Duration of a floating rate bond

Question

It is known that the price $p_t$ of a floating rate bond can be calculated discounting $(L+k)$ the sum of the next coupon payment $k$ and the face value $L$ at the relevant risk-free rate.

Hence, with continuous compounding the price of such a bond would be $$p_t=(L+k)e^{-rt}$$ where $r$ is the annual continuous risk-free rate for the period of time that divides us from the first payment and $t$ is its length.

If we want to know how the price changes when $r$ changes we just derive the price to get $$\frac{\partial p_t}{\partial r}=-p_t\cdot t$$

So, does it make sense talking about duration of a floating rate bond? Isn't it enough to refer to the derivative computed above? How could the notion of duration be applied in such a situation where we do not know future cash flows?

Thank you in advance.

Answer 1

Yes. the duration of a floating rate bond is the time t until the next coupon payment, as your equation shows. The payments that come after are not known yet and will be determined based on interest rates then prevailing, so they carry no duration risk.

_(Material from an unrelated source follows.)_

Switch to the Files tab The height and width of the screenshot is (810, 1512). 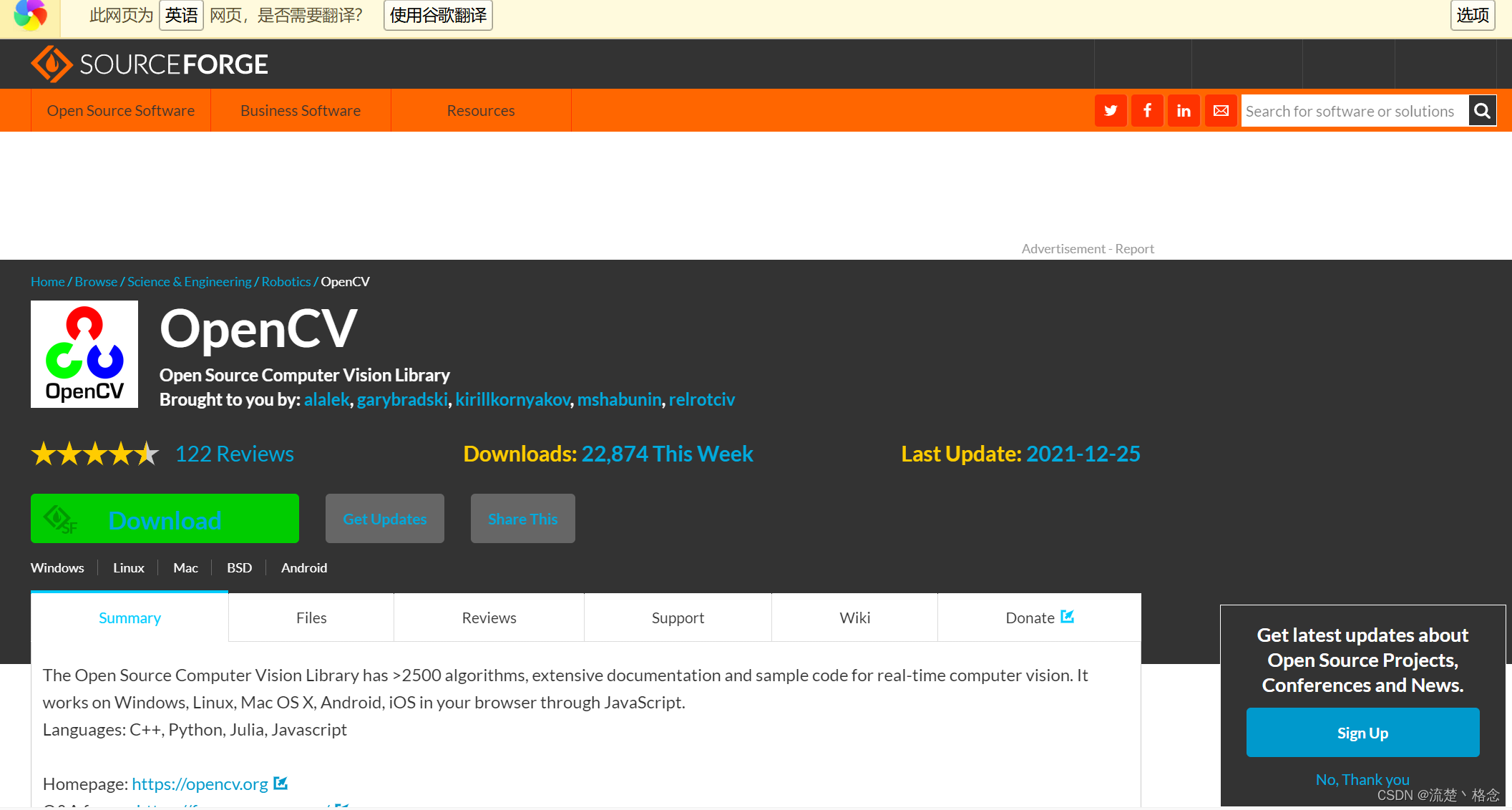coord(311,618)

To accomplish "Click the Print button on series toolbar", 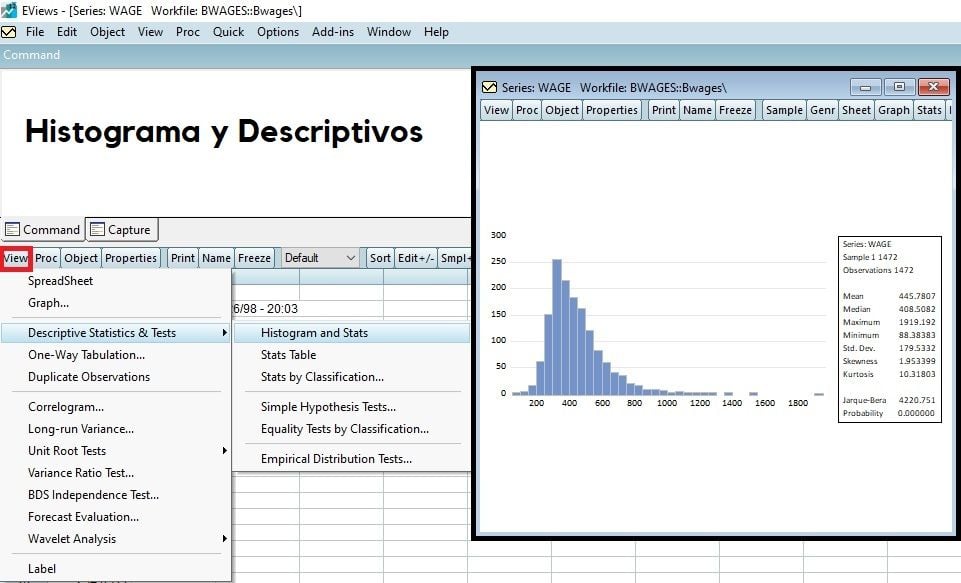I will 663,110.
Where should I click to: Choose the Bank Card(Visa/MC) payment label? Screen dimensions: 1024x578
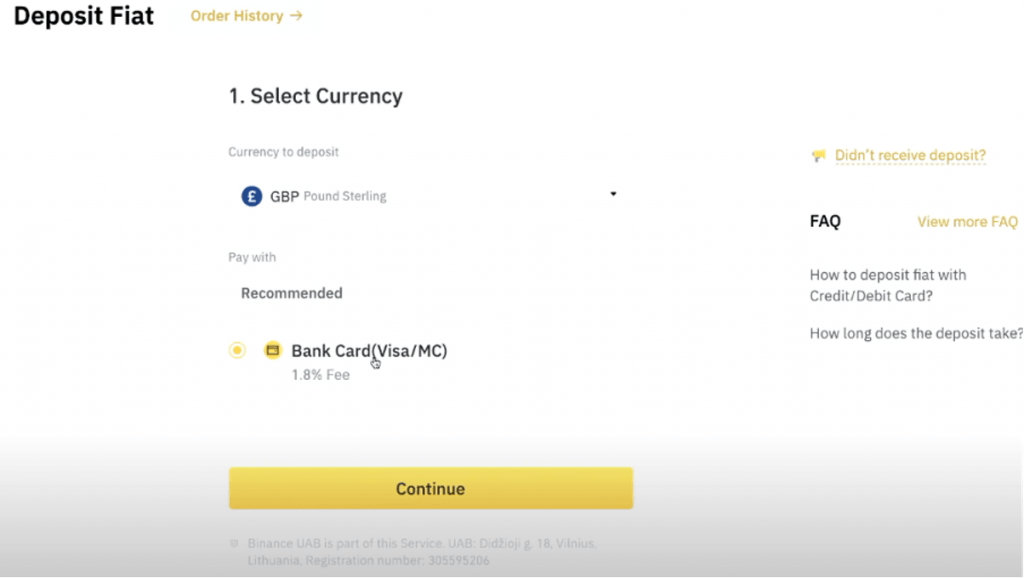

In general floating rate bonds are what people buy when they want the smallest duration possible. Long term ZCB are what people buy when they want the longest possible duration.

Answer 2

Yes it does make sense.

As your equation correctly point out that only the next coupon is exposed to the yield curve changes, the bond price should be sensitive to the yield corresponding only to the next coupon.

The duration of the bond will be approximately $-t = \frac{-p_t \cdot t}{p_t}$.

Approximately because your derived equation gives a change in price for an infinitesimal yield change. A floating rate bond's duration is given by $e^{-\delta r \cdot t}-1$.